Trying to calculate motor kW/reduction drive for lift of 100kg at 0.8m /sec

Hi
need to calculate 240v/315v motor size attached to reduction gearbox (reduction unknown) to lift a weight of 100kg on cable drum .8mtr/sec.
Drum dia not determined yet.
motor size not determined yet.
any help is greatly appreciated as this seems to be out of depth of many motor drum winch suppliers and myself.
thanks

Welcome to PF.

What is the application? How far do you have to lift it?

Single or 3 phase?

Step 1: calculate the power you need, then double it.

Step 2: pick a common motor rpm and "reasonable" drum size, then calculate the reduction. Adjust as seems appropriate.

Ignoring acceleration.
The change in PE per second = m·g·h = 100 * 9.8 * 0.8 = 784 watt ≈ 1 HP.

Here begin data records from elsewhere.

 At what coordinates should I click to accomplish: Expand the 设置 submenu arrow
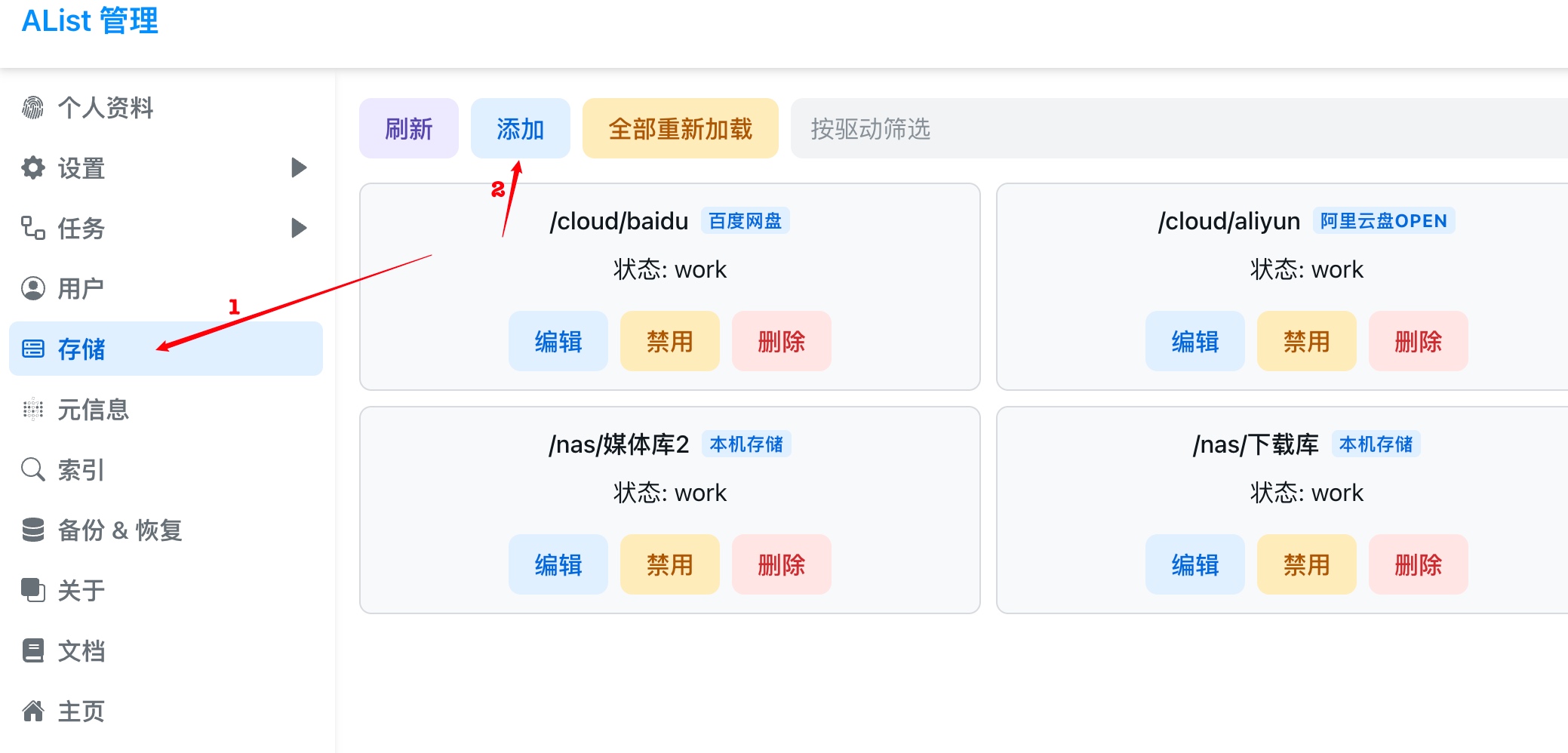coord(299,168)
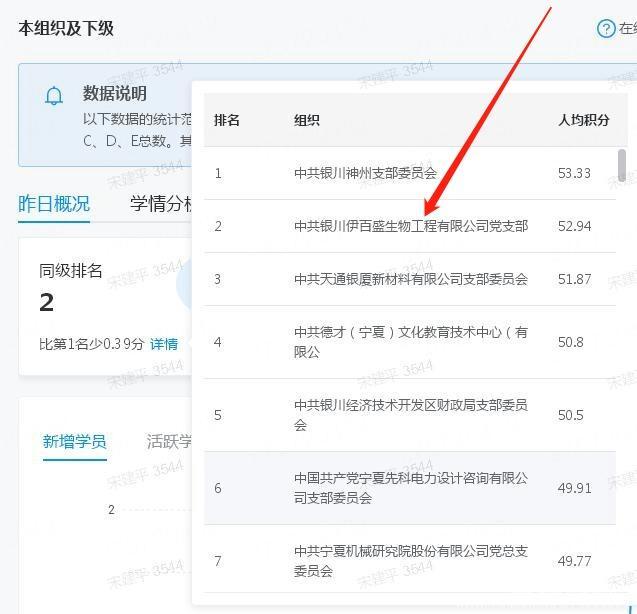Click the ranking list vertical scrollbar

(x=622, y=166)
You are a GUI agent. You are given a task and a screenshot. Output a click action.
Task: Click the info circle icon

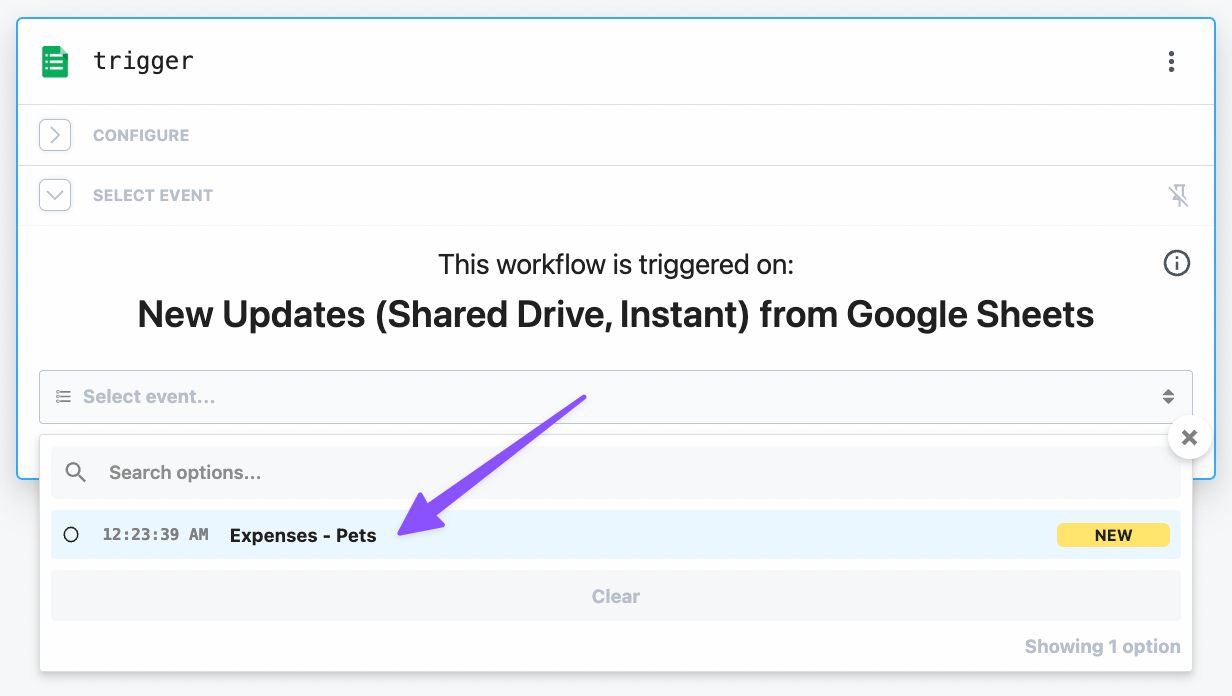(x=1177, y=264)
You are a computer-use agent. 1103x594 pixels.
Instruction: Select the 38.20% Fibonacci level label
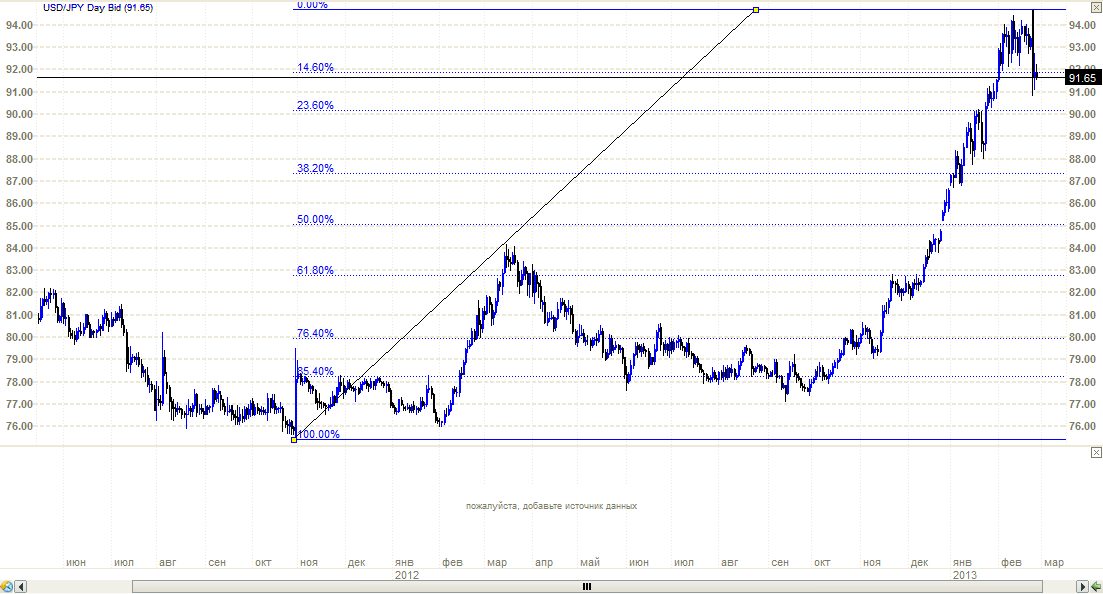pos(315,168)
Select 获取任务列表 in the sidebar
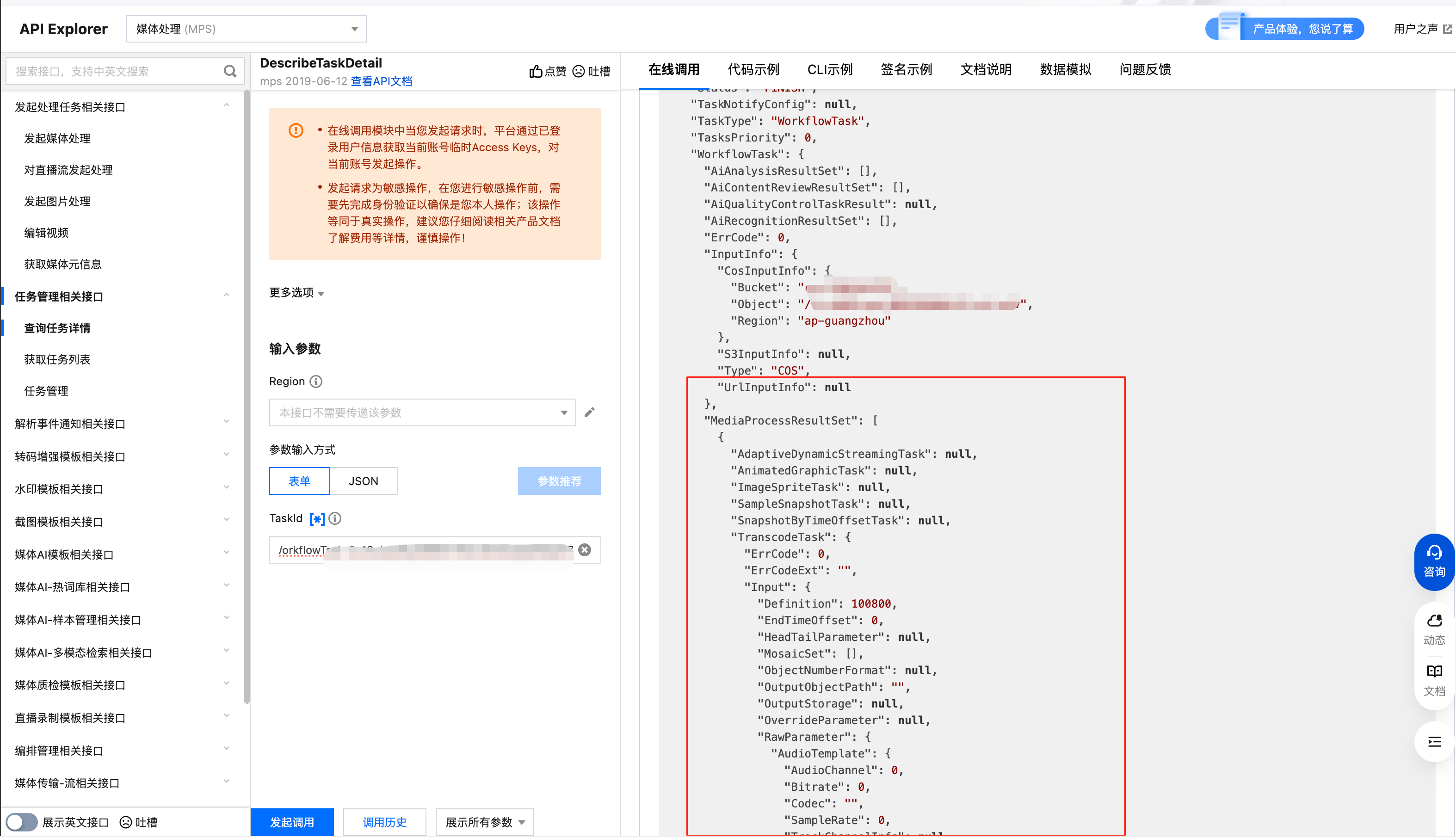1456x837 pixels. 57,359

Finally, the gear reduction ##GR##, drum diameter ##d## (in meters), and motor ##RPM## are linked in the following way:
$$v = \frac{\pi}{60} \times d \times \frac{RPM}{GR}$$
Or
$$d = \frac{19.1 \times GR \times v}{RPM}$$
Where ##v## is the cable speed in meters per second. For example, given a motor of 1750 RPM and a gear reduction of 10:1, the drum diameter would be 0.087 meters or 8.7 cm to get a cable velocity of 0.8 m/s.

I was hoping OP would calculate them...